Cyprus bailout: Asian markets mixed after Cyprus vote

HONG KONG (AFP) - Asian markets were mixed on Wednesday after Cypriot lawmakers comprehensively rejected a plan to tax savings as part of a crucial bailout deal, amid fears over the euro zone financial system.

The euro rebounded from morning losses to climb against the yen and dollar as European leaders sought to sooth investor concerns, saying they were willing to work with Nicosia to help it avoid bankruptcy.

Sydney fell 0.40 per cent, or 20.1 points, to 4,967.3 while Seoul lost 0.97 per cent, or 19.15 points, to 1,959.41.

Bargain hunters moved in to send Hong Kong up 0.97 per cent, or 214.58 points, to 22,256.44, while Shanghai surged 2.66 per cent, or 59.94 points, to 2,317.37.

Tokyo was closed for a public holiday.

On Tuesday, MPs rejected a proposal to impose a levy on savings as part of a deal agreed with international creditors for a €10 billion (S$18.9 billion) rescue.

The plan had been to charge 6.75 per cent for deposits of €20,000-100,000 and a 9.9 per cent tax on anything above that.

Savings of up to €20,000 would have been exempt.

Asian markets slumped on Tuesday after an initial deal was struck at the weekend that included a tax on all savers.

The €5.8 billion the proposal would have raised was crucial to Nicosia getting the full rescue. With that now in doubt, Cyprus must now find other ways to raise cash to repay its debts.

However, while Tuesday's events raised fears that the country could exit the euro zone, analysts said they soothed fears that such levies could be introduced in other troubled euro zone countries, which could have hammered confidence in the region.

Mr Stephen Wood, chief market strategist at Russell Investments, told Dow Jones Newswires: "We're watching very closely, but at present we don't think Cyprus is a game-changer in Europe.

"We're looking at financial-system indicators in Italy, Spain, Portugal, Greece and also bank data to see if there's a run or even a jog on banks in those countries. We don't see that just yet."

Dutch Finance Minister Jeroen Dijsselbloem said in a statement: "I confirm that the Eurogroup (of finance ministers) stands ready to assist Cyprus in its reform efforts" given Monday when it offered easier bank levy terms to reduce the impact on smaller savers.

The European Central Bank (ECB) also said it would continue to provide financial support for troubled Cypriot banks, a key step to allow all sides a little more time to try to find a way out of the impasse.

But Mr Stan Shamu, market strategist at IG Markets in Melbourne, offered a word of warning, saying: "The Cyprus issue is far from over.

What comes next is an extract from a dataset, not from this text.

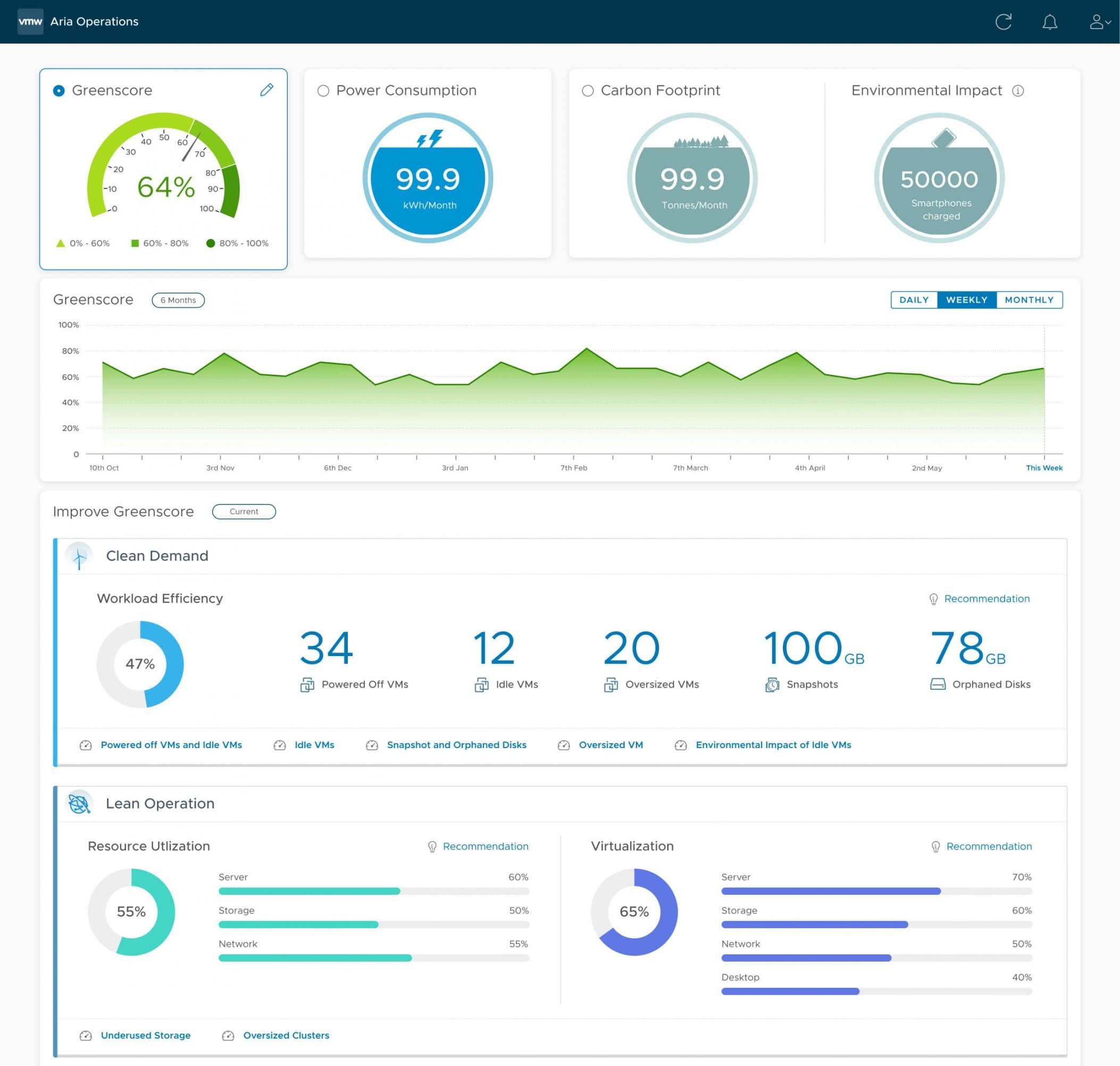
Task: Switch chart to the MONTHLY tab
Action: pyautogui.click(x=1029, y=300)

"I don't think it will be a situation where the ECB has stepped in and we don't have to worry about it." Cypriot Finance Minister Michalis Sarris was due to contact Russian officials later in the day as the government seeks other ways of finding the money such as a bond issue or bank restructuring.

On currency markets, the euro climbed hopes that the crisis can be overcome.

In afternoon trade, the single currency bought US$1.2898 (S$1.61), down from US$1.2881 in New York late on Tuesday, while it sat at 122.93 yen (S$1.62) from 122.59 yen.

The dollar fetched 95.29 yen from 95.23 yen.

On Wall Street markets were mixed, with the Dow nudging up 0.03 per cent, the S&P 500 falling 0.24 per cent and the Nasdaq off 0.26 per cent.

US traders took heart from expectations that the Federal Reserve could on Wednesday deliver an improved view of the world's biggest economy.

Data on Tuesday showed that new housing starts rose 28 per cent in February, underscoring strength in the crucial US real estate sector.

The Fed's policy committee "may sound more upbeat this time around amid the more broad-based recovery", said Mr David Song of DailyFX in the United States.

Oil prices rose, with New York's main contract, light sweet crude for delivery in April, gained 73 cents to US$92.89 a barrel in the afternoon and Brent North Sea crude for May was up 62 cents at US$108.07.